===== RECORD EXTRACTS =====

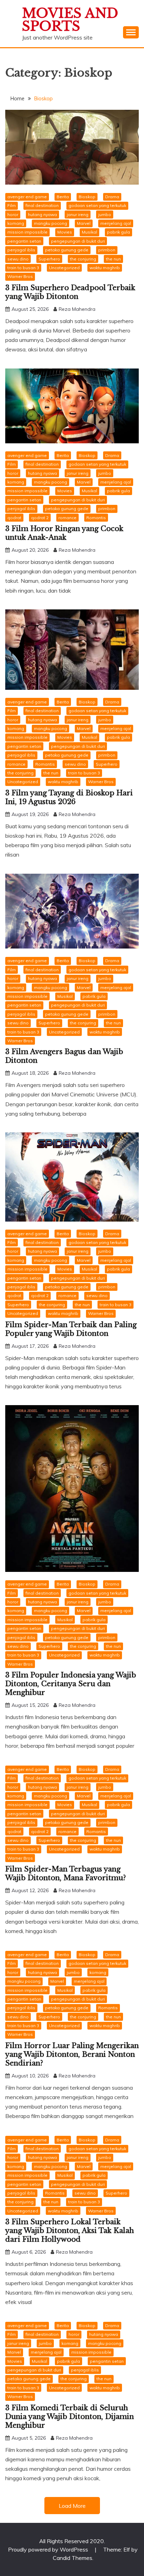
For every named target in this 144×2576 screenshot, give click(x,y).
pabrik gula (118, 232)
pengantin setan (24, 241)
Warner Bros (20, 276)
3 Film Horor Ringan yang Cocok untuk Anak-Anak (64, 533)
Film (11, 205)
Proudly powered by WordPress (48, 2549)
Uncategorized (64, 267)
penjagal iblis (21, 249)
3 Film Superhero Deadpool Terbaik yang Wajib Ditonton (70, 292)
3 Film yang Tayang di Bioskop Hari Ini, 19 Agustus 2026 (69, 797)
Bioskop (87, 196)
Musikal (89, 232)
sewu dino (18, 259)
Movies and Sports (70, 19)
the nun (113, 259)
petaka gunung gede (66, 249)
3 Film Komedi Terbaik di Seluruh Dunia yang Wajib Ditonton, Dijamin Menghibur (69, 2417)
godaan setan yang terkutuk (97, 205)
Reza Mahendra (77, 309)
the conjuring (83, 259)
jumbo (104, 214)
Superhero (49, 259)
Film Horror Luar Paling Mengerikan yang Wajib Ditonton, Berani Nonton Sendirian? (72, 2054)
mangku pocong (50, 223)
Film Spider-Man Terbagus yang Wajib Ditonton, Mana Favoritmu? (65, 1873)
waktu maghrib (104, 267)
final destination (42, 205)
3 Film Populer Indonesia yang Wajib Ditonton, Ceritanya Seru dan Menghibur (70, 1684)
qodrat (14, 517)
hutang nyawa (42, 214)
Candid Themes (72, 2557)
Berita (63, 196)
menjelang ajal (115, 223)
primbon (106, 249)
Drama (112, 196)
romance (67, 517)
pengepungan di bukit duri (78, 241)
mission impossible (27, 232)
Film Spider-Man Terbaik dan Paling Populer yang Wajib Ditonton (71, 1329)
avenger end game (27, 196)
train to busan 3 (23, 267)
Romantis (96, 517)
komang (15, 223)
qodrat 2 (40, 517)
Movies (64, 232)
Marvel (84, 223)
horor (12, 214)
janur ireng (77, 214)
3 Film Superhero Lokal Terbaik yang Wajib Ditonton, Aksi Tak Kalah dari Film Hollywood (69, 2231)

=====

EXERCISE DIRECTIONS
Above are the entries. Quote exactly the lines from the one bearing "Film Spider-Man Terbagus" through the one bearing "pengepungan di bukit duri (78, 241)".

ANSWER SPACE
Film Spider-Man Terbagus yang Wajib Ditonton, Mana Favoritmu? (65, 1873)
waktu maghrib (104, 267)
final destination (42, 205)
3 Film Populer Indonesia yang Wajib Ditonton, Ceritanya Seru dan Menghibur (70, 1684)
qodrat (14, 517)
hutang nyawa (42, 214)
Candid Themes (72, 2557)
Berita (63, 196)
menjelang ajal (115, 223)
primbon (106, 249)
Drama (112, 196)
romance (67, 517)
pengepungan di bukit duri (78, 241)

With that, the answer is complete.